Sicurezza e salute nel Porto di Trieste: passo avanti per gestione merci pericolose nello scalo marittimo

(Teleborsa) – Nuova Ordinanza sul deposito temporaneo e sulla manipolazione di merci pericolose nel Porto di Trieste. Ordinanza che riordina a livello locale la complessa materia delle normative internazionali e nazionali di riferimento (ADR, IMDG code, RID, ecc.) e semplifica gli adempimenti degli operatori del trasporto e della logistica che operano nello scalo giuliano.

Un lavoro durato quasi due anni che ha coinvolto Associazioni imprenditoriali, Organizzazioni sindacali e Rappresentanti dei lavoratori, segno che – come ricordato dal Presidente Zeno D’Agostino  -“per la fattiva collaborazione tra autorità e operatori privati che stiamo portando avanti nello scalo triestino, produce importanti risultati di razionalizzazione e semplificazione, specie nel campo della sicurezza sul lavoro. La crescita e il consolidamento dei traffici del Porto passano necessariamente per un innalzamento del livello d’igiene, fondamentale per prevenzione e sicurezza del lavoro portuale”.

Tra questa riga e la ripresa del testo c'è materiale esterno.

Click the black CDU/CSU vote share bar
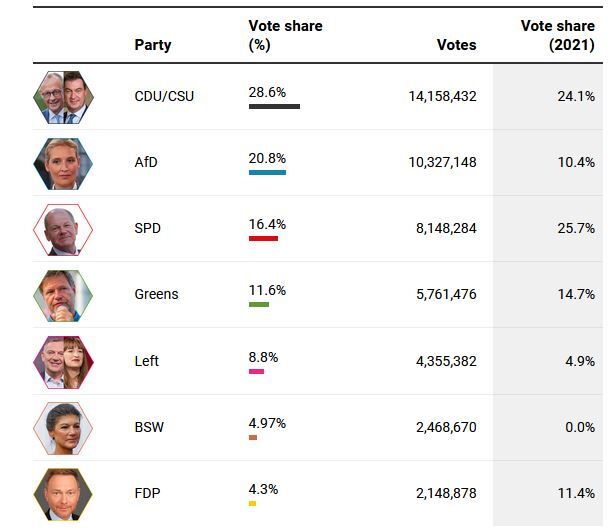Screen dimensions: 614x530 (274, 106)
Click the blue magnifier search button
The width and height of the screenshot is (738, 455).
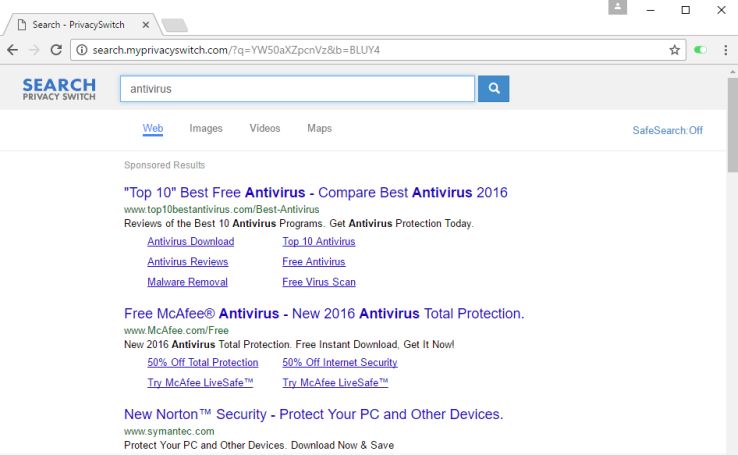(x=494, y=89)
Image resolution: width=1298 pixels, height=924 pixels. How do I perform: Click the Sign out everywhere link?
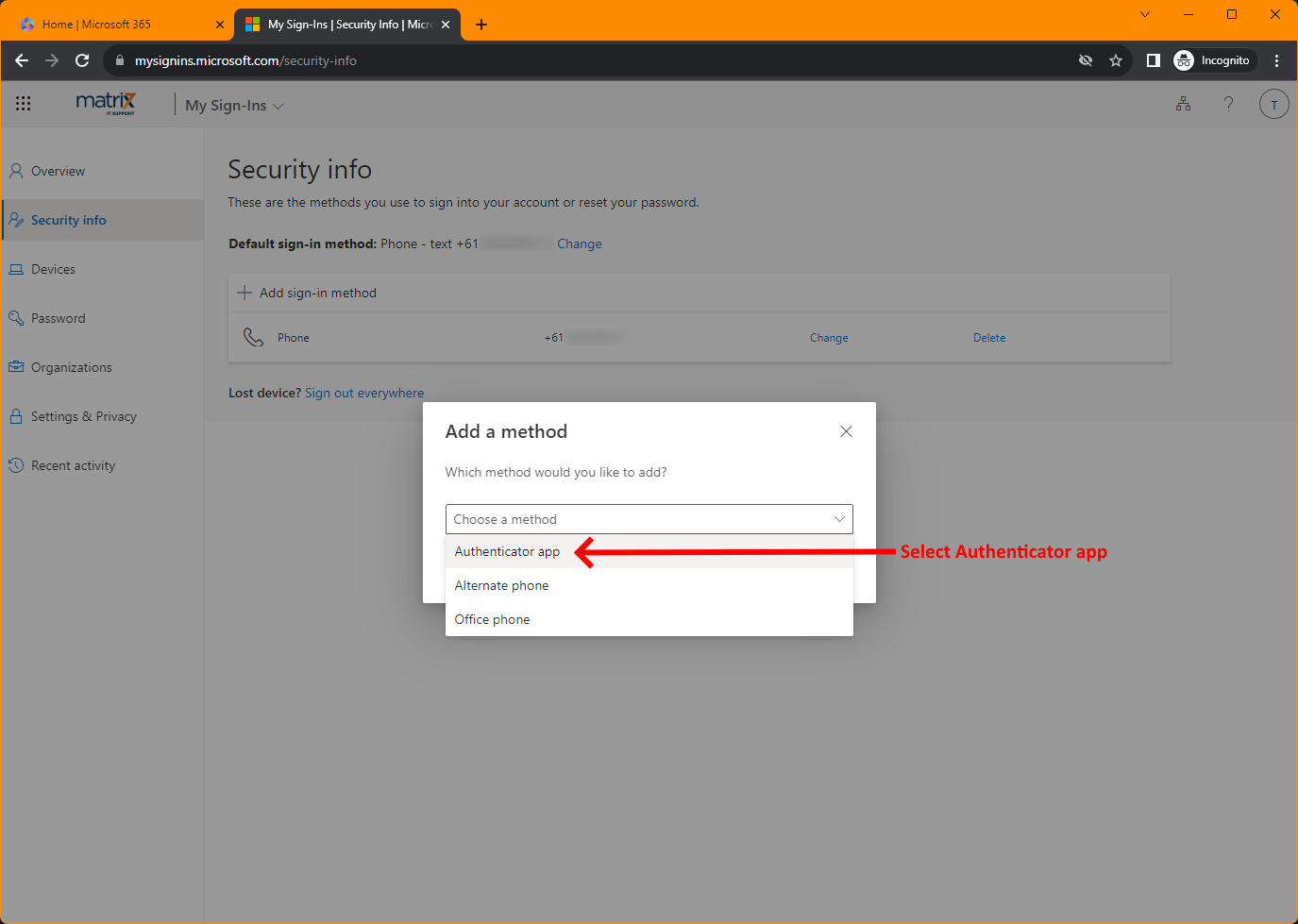point(364,393)
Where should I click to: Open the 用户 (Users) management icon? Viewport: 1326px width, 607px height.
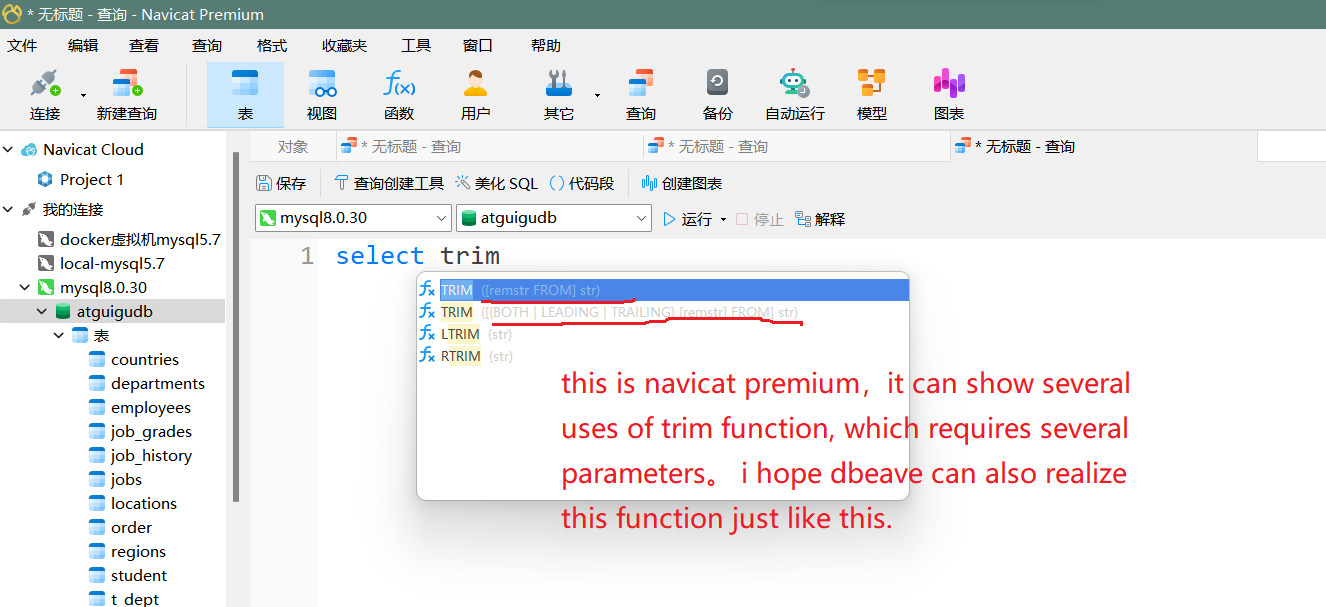[475, 92]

Il nuovo dispositivo colma un vuoto di regolamentazione, concede congrui tempi d’adeguamento agli operatori già autorizzati al deposito temporaneo di merci pericolose e offre contestualmente un agile strumento a disposizione della logistica e della portualità.

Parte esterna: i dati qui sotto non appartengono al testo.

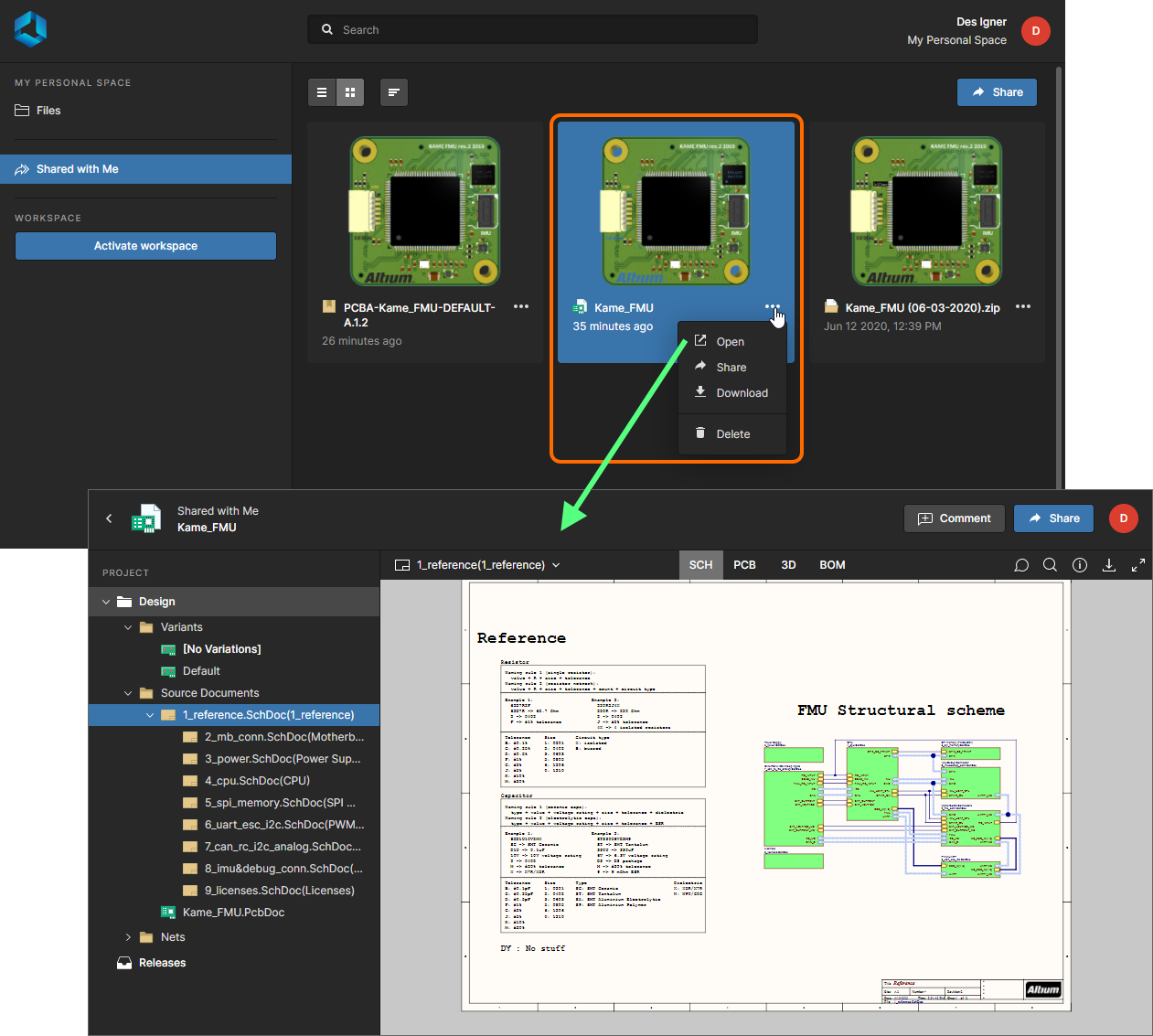Collapse the Design tree folder

tap(106, 602)
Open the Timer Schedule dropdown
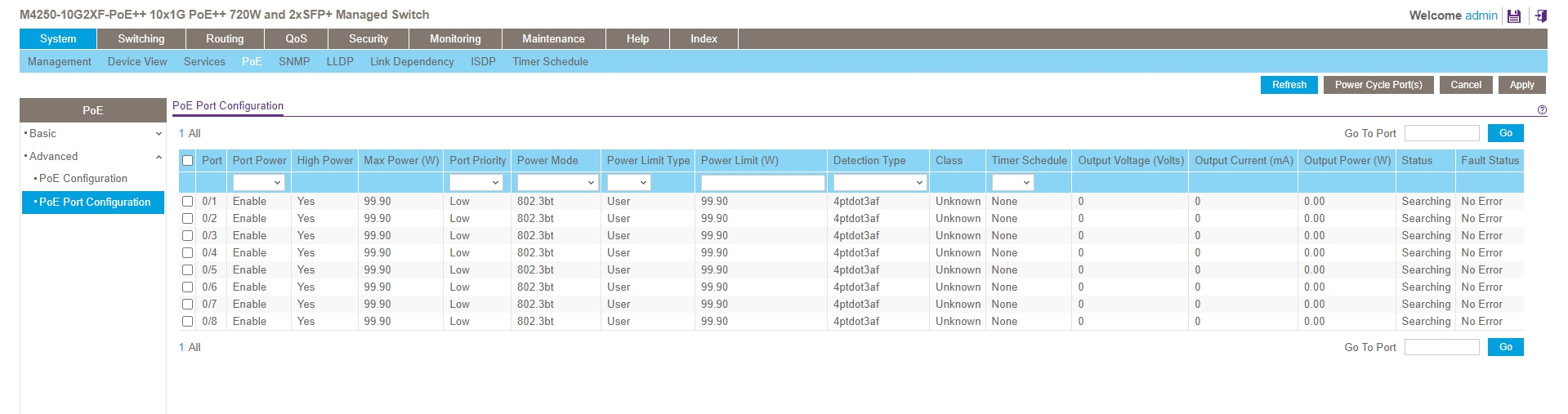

L’iniziativa, fortemente voluta sia dall’Autorità portuale sia dalla Capitaneria di porto di Trieste, si inquadra in un denso programma di riorganizzazione del lavoro portuale, che ha già conseguito importanti risultati: il decreto sulle operazioni e i servizi portuali del febbraio 2016; il miglioramento del sistema di gestione della sicurezza della comunità portuale con la riscrittura del “Protocollo d’intesa per la pianificazione di interventi in materia di sicurezza nell’ambito portuale di Trieste”, stipulato in Prefettura del 2015; il recente avvio del Programma di Prevenzione mirato sul porto di Trieste che vede strettamente coinvolti i terminalisti, l’INAIL Roma, l’INAIL F.V.G. – sede di Trieste, l’Azienda Sanitaria Universitaria Integrata di Trieste e la stessa Authority.

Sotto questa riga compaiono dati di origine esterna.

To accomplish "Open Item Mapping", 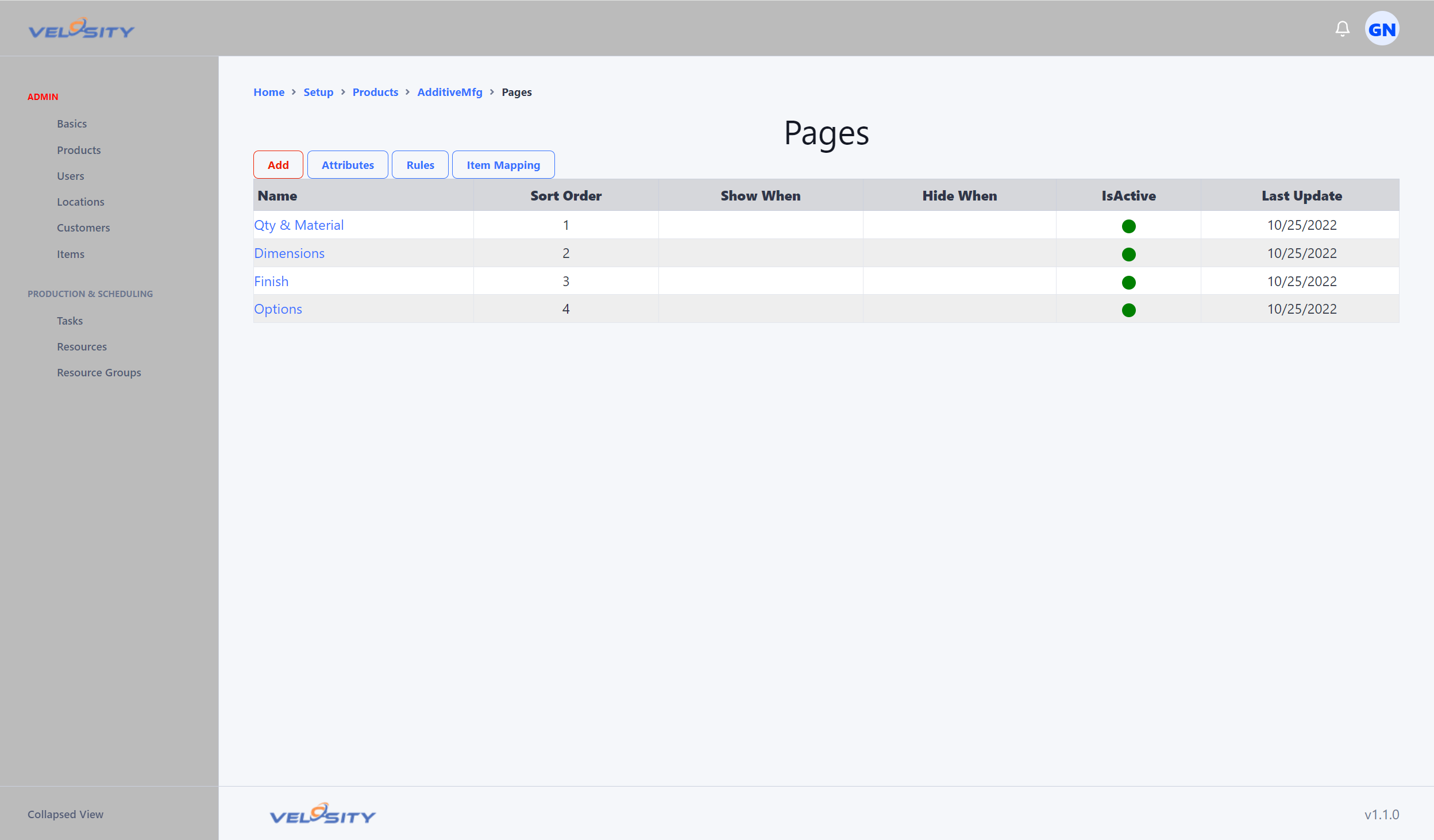I will coord(503,165).
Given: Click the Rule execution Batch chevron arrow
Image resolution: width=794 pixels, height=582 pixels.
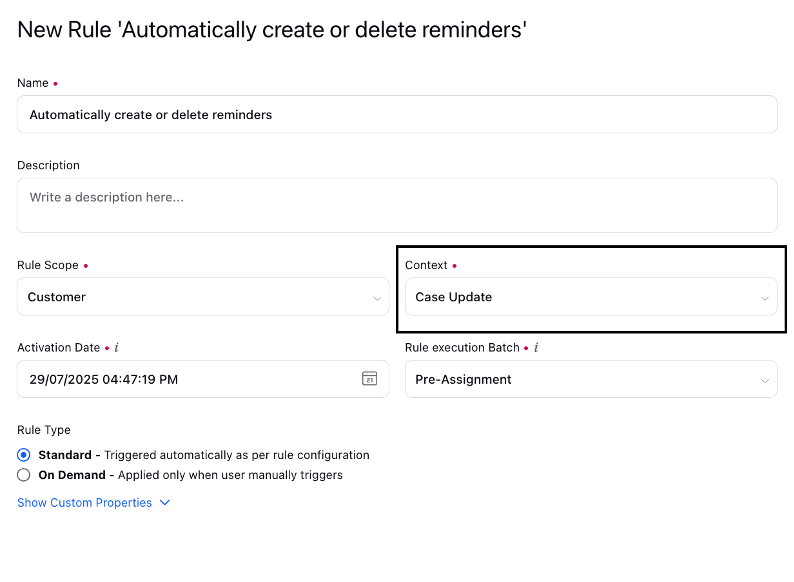Looking at the screenshot, I should pos(765,380).
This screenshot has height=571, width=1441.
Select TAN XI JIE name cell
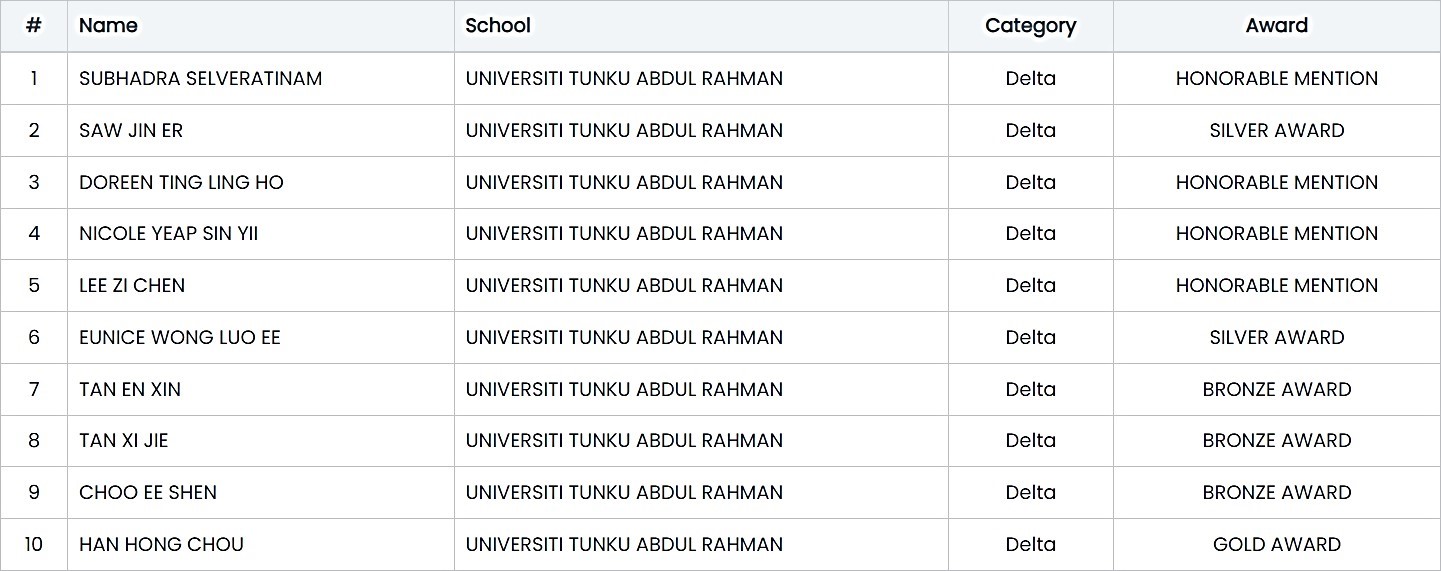click(123, 440)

“Il nostro particolare ringraziamento – ha aggiunto il Segretario generale Mario Sommariva – va indirizzato all’Azienda Sanitaria Universitaria Integrata di Trieste, alla Capitaneria di Porto di Trieste, l’Agenzia delle Dogane, la Guardia di Finanza, il Chimico di Porto, il Corpo dei Vigili del Fuoco, i Rappresentanti dei Lavoratori per la Sicurezza di Sito, i Rappresentanti del Servizio Prevenzione e Protezione di Sito, senza il cui prezioso contributo tecnico difficilmente saremmo riusciti a portare a termine tale arduo compito”.